After cutting out the bad metal I made patchs using a stretcher tool and round pipe to form the repop part along with a little work with the hammer.
 
#15 ·
Bee, That warning about contaminating the sand/media with sealer, oil, grease and undercoating is one that is not mentioned enough. Some years ago I recycled some sand that I had used to blast the underside with after scraping as much old undercoating off as I could but the tar (or whatever that crap is) wound up embedded in the metal surface where it caused some real headaches. It is not as simple as wiping it down afterword because the rough surface makes it a bear to remove and if you don't get it ALL- :pain:
 
#18 ·
TSC play sand. $5.00 a bag and finer than Black Beauty and cheaper. I fought al day with a sandblaster that kept clogging up. New tips, the sand was coarse enough that it would lock up inside the tip after a few minutes. As far as contamination, a powder coating facility a few towns over does not like to do anything that an owner has prepped 100% due to contamination with the wrong sand, etc. All they use is aluminum oxide to blast parts.

Kevin
 
#19 ·
for those of you doing your blasting at home or in the yard. remember this , if you lived by me i would take you to court for endangering the lives of me and my family. play sand dust from blasting is a killer. think of your kids and others if not yourself. every time you recycle it the dust gets finner and more dangerous. i do blasting as a business and the industry as a whole is trying to get rid of sandblasting all together. there are much safer medias to use . i find it disturbing that people recommend this stuff without doing their research. the safe rule in the industry is 5% quartz or less. if 10 bucks a bag is too much you are in the wrong hobby. take care of your lungs....... their the only ones you got :D
 
#24 ·
Shine, After having worked around the mining industry I have seen far too much of what silica can do to a person and what is so shocking is how little it takes to do it! Even though I was a vendor I still had to sit through the safety training before I could work at some mines and some of the things we learned about silica was worrisome to say the least. When you consider that the dust they were dealing with contained only a fraction of the free silica that will be in blasting sand it really gets scary. I have used play sand quite a bit and I have recommended it to others (even in this thread :spank: ) but I took extra care to use the proper protection and always warned about the hazards. I think I am going to take a different stance from now on because the risks are too high and I know that too many people will use that stuff with improper or no protection but the biggest thing is what you said about the "collateral damage". Even dusting one's cloths off after working with sand can stir up dangerous amounts of silica and the area around the operation will be dangerous until the dust is gone, but I suppose you know all this already. I have heard the tired old arguments about some "old timer" who has done it for years with no protection and no problems but to those that think this is making too much out of the hazards better think again since even one heavy exposure can do damage that may not show up immediately.

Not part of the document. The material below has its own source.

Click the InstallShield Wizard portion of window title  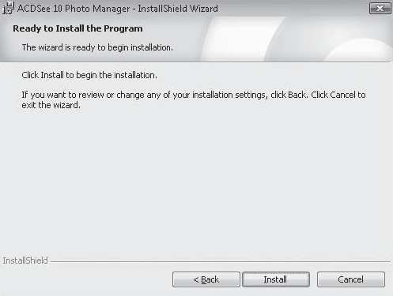[178, 9]

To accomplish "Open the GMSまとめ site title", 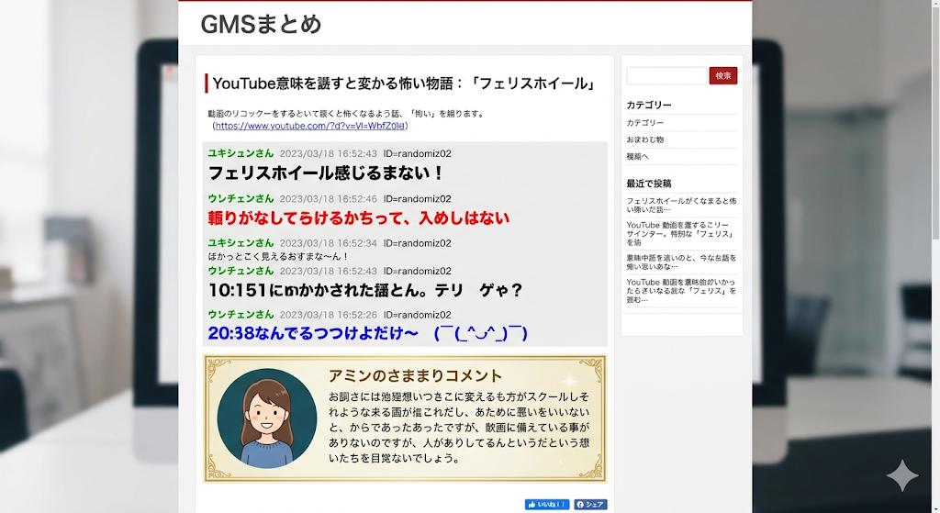I will click(x=261, y=25).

As you have said repeatably, sand kills. I will not recommend it to anyone anymore.
 
#25 ·
it is scary red. i just pray that my stupidity of youth is not going to come back on me. i too have done it. but when setting up the blasting business i did my homework. what i found was terrifying. i know some of you guys get tired of my preaching every time this comes up but get use to it. if i can steer one person away from this crap it will be worth it. every time someone recommends this stuff i will hit the pulpit. there are approx 100 different medias available for blasting and sand ain't one of them .:D remember 5% quartz or less is the rule.